TASK
Below are entries; copy exactly the lines from the one with "1525x743 pixels. Task: Click" through the one with "Click the Defender", both included, and leave out the rest.

INPUT DATA
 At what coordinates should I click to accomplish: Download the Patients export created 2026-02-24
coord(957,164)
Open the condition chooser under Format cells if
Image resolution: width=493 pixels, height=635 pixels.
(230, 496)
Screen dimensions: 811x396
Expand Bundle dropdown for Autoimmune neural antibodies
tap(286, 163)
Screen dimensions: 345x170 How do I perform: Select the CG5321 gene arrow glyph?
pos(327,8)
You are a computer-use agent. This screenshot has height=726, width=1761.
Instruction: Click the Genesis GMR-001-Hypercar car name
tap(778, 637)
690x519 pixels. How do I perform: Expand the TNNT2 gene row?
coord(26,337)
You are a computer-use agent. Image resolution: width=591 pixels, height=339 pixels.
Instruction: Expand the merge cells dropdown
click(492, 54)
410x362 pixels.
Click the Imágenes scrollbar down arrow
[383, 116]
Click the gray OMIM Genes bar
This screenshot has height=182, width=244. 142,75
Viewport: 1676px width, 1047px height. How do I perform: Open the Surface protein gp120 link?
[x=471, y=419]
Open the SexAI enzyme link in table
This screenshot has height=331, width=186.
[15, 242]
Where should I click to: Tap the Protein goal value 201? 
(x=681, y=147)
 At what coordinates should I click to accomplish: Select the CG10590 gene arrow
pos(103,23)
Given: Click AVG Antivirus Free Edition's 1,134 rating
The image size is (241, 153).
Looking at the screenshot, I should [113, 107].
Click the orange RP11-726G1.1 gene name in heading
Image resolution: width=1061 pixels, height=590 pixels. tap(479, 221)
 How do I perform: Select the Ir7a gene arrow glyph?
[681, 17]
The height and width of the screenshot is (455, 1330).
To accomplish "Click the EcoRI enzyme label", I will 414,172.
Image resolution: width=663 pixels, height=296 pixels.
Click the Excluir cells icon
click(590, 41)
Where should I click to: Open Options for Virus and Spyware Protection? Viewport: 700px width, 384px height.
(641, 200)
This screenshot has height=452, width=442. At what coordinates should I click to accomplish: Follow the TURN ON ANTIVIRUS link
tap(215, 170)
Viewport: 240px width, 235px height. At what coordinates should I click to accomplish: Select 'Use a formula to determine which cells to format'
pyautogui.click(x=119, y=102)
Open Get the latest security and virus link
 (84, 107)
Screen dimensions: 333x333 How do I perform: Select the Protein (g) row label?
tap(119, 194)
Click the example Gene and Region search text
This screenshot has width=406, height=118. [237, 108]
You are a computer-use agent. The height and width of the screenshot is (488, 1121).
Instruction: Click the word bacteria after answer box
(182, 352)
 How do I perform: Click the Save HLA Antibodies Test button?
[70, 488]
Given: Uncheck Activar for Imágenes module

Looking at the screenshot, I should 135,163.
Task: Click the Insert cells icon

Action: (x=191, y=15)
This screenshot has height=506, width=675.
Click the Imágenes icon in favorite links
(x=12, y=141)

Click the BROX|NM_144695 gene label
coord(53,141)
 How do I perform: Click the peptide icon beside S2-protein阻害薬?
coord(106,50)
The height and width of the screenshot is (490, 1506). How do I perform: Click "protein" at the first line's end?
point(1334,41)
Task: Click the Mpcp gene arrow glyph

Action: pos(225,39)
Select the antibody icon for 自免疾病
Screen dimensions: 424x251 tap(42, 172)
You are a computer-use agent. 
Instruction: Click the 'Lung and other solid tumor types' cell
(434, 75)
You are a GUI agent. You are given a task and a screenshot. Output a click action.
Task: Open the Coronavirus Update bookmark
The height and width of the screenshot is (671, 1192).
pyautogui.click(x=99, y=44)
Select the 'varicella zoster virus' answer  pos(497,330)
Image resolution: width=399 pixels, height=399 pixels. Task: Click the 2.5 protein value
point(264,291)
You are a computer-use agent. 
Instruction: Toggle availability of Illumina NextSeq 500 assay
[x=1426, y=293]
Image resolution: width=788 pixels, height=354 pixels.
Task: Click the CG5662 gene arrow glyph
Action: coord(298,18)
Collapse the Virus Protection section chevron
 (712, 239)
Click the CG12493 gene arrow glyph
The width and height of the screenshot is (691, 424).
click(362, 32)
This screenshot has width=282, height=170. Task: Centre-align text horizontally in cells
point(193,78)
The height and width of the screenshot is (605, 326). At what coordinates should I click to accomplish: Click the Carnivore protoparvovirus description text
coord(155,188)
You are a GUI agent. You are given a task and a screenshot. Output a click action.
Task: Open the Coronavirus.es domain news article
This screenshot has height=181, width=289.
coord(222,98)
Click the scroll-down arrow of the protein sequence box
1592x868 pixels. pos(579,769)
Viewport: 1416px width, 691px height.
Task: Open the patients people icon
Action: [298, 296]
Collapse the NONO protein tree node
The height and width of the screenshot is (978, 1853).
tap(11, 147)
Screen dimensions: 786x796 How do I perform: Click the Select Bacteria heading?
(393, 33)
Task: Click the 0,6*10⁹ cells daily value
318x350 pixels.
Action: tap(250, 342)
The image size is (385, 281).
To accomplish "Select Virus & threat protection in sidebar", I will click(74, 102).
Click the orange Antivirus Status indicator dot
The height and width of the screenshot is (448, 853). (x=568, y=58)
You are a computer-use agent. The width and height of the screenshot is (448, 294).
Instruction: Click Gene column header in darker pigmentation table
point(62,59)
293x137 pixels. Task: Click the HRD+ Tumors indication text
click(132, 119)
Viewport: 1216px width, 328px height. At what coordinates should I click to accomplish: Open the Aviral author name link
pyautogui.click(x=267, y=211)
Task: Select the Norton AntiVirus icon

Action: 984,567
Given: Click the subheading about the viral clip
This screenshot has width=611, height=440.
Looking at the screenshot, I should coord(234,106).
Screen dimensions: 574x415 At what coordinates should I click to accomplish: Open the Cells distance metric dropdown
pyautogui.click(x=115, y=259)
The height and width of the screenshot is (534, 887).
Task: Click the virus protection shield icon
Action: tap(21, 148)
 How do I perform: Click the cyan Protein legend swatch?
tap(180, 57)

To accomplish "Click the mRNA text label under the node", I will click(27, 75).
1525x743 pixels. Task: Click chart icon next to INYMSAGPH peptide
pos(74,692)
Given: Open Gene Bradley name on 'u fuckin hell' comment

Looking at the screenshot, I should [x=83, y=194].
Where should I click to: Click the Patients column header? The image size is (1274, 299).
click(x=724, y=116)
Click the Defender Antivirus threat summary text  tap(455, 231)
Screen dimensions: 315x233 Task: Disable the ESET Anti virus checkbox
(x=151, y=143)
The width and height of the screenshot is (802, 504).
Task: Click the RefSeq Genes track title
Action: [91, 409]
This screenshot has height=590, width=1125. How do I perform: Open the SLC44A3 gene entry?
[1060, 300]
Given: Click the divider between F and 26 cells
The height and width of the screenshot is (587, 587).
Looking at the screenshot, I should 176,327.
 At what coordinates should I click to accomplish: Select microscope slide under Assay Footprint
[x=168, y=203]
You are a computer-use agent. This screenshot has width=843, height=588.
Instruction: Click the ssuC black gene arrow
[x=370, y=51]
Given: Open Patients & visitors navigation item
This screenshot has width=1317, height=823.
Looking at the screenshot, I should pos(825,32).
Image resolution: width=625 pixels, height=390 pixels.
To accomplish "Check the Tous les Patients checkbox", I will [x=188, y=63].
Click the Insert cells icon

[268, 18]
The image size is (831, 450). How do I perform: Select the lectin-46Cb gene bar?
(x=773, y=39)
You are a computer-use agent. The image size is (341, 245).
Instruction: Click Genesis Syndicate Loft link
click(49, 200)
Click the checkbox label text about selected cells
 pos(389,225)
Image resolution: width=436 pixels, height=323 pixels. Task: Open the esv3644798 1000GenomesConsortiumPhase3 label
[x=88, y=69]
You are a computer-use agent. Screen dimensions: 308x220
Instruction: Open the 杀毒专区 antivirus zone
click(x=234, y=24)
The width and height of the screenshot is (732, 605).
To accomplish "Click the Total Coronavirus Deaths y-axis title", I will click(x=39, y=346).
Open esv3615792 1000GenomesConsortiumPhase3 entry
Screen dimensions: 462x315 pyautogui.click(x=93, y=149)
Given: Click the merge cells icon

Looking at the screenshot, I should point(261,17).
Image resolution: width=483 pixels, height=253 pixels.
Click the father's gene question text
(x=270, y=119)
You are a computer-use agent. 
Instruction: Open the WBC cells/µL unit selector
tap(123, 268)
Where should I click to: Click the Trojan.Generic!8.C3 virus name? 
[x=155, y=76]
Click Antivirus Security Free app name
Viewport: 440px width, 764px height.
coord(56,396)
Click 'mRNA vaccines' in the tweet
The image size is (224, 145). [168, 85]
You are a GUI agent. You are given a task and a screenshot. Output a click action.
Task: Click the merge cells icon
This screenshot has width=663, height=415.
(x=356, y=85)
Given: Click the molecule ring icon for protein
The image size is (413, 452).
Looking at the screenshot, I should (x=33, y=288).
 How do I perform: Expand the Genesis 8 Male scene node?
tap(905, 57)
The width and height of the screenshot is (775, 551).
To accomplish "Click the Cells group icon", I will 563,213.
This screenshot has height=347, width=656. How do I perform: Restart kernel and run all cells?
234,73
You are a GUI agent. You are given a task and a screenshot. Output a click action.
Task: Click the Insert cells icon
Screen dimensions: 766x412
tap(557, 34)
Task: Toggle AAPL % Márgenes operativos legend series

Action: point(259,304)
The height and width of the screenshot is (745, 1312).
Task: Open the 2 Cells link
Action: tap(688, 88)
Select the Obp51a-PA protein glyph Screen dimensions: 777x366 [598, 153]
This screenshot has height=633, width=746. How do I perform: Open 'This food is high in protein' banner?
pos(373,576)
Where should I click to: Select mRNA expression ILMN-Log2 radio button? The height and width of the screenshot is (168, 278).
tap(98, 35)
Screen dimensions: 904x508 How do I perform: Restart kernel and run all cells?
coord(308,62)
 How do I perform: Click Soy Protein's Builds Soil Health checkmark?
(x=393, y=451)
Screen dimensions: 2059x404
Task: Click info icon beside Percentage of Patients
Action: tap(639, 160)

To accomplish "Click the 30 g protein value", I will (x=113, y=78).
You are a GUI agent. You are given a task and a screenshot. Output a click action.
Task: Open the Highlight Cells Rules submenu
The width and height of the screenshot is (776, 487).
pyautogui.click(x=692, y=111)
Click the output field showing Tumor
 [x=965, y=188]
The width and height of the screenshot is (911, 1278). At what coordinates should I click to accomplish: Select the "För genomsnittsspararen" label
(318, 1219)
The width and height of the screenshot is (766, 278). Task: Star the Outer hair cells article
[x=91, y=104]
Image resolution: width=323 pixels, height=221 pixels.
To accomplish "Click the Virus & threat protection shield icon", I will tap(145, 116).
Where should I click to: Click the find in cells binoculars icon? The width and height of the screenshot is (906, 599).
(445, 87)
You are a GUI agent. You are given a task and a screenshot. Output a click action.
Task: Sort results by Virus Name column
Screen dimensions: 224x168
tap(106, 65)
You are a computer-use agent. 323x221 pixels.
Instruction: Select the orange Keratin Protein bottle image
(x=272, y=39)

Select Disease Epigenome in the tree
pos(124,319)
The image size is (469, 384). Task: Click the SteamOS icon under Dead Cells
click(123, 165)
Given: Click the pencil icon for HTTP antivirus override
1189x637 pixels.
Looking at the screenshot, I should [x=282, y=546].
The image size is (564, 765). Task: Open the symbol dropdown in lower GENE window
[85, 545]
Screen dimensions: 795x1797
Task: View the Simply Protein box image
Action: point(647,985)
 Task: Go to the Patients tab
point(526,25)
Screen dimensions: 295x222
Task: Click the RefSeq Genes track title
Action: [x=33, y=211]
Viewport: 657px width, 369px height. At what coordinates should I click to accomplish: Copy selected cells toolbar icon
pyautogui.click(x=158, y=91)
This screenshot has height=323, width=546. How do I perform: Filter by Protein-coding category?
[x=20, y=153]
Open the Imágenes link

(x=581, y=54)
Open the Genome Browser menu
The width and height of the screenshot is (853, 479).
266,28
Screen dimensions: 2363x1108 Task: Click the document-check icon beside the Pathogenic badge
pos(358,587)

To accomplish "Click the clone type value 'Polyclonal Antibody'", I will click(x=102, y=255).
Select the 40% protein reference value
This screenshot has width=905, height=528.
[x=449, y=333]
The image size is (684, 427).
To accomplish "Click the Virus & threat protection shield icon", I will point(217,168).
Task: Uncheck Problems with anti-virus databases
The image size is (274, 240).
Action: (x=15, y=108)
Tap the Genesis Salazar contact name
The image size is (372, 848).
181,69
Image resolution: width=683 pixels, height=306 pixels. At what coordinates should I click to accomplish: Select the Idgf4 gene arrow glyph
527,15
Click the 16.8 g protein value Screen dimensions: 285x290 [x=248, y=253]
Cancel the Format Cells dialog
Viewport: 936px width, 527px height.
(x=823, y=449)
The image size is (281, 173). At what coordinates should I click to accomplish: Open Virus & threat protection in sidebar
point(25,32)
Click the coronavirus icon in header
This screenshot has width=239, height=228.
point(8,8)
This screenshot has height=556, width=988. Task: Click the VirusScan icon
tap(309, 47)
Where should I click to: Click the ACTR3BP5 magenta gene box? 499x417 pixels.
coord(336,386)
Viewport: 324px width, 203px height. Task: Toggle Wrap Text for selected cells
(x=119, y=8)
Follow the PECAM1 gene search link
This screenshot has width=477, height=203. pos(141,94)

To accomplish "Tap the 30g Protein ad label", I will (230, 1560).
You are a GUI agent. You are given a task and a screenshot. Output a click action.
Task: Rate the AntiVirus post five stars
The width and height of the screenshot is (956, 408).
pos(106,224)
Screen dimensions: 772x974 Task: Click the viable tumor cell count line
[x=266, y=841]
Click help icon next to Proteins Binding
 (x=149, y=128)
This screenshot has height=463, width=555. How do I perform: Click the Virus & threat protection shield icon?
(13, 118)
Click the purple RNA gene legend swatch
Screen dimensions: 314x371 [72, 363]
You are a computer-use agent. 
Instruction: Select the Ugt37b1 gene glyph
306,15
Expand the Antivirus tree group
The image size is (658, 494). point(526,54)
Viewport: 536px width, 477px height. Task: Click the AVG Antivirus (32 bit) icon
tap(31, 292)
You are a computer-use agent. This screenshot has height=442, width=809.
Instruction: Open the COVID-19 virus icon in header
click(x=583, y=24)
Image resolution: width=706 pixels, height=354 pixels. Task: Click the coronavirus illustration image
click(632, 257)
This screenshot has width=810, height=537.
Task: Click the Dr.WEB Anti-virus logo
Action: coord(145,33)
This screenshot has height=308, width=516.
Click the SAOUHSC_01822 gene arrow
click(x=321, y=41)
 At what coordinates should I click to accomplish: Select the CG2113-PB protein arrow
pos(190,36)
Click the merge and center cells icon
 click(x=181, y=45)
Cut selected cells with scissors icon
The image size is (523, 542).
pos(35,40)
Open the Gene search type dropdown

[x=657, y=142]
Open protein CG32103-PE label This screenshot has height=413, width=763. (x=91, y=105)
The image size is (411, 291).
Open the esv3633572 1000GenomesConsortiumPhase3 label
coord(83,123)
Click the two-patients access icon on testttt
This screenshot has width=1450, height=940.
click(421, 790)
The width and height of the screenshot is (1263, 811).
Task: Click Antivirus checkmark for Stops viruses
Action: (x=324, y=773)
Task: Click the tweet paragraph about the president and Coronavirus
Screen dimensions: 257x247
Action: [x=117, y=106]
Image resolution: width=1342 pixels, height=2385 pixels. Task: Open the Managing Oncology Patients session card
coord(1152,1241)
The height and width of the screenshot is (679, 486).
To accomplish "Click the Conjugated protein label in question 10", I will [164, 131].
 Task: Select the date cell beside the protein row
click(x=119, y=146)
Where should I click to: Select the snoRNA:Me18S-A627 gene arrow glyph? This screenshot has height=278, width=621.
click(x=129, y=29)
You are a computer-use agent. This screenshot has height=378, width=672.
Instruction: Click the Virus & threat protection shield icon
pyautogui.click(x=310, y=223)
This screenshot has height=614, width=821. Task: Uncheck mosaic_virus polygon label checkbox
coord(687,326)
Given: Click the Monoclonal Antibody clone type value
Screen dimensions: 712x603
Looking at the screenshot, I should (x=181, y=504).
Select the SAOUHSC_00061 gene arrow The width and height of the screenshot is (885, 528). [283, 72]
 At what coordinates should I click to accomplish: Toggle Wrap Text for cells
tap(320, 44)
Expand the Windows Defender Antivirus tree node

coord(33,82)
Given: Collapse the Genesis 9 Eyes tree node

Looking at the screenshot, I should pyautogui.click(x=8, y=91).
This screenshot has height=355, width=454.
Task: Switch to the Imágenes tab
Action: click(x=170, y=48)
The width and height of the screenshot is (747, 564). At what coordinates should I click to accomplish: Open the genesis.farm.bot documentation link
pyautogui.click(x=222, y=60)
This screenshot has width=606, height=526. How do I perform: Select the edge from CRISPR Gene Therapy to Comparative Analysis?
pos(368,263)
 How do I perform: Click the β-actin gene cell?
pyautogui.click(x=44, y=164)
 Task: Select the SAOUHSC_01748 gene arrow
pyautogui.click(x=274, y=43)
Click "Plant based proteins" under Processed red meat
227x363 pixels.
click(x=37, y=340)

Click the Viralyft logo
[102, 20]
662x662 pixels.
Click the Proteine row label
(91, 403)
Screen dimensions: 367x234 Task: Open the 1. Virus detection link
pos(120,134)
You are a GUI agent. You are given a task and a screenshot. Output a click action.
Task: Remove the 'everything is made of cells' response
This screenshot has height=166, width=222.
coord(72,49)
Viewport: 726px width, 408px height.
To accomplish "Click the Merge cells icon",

ANSWER SPACE
1525x743 pixels. Task: Click chart icon next to INYMSAGPH peptide
pos(74,692)
Given: Open Gene Bradley name on 'u fuckin hell' comment

Looking at the screenshot, I should [x=83, y=194].
Where should I click to: Click the Patients column header? The image size is (1274, 299).
click(x=724, y=116)
Click the Defender Antivirus threat summary text  tap(455, 231)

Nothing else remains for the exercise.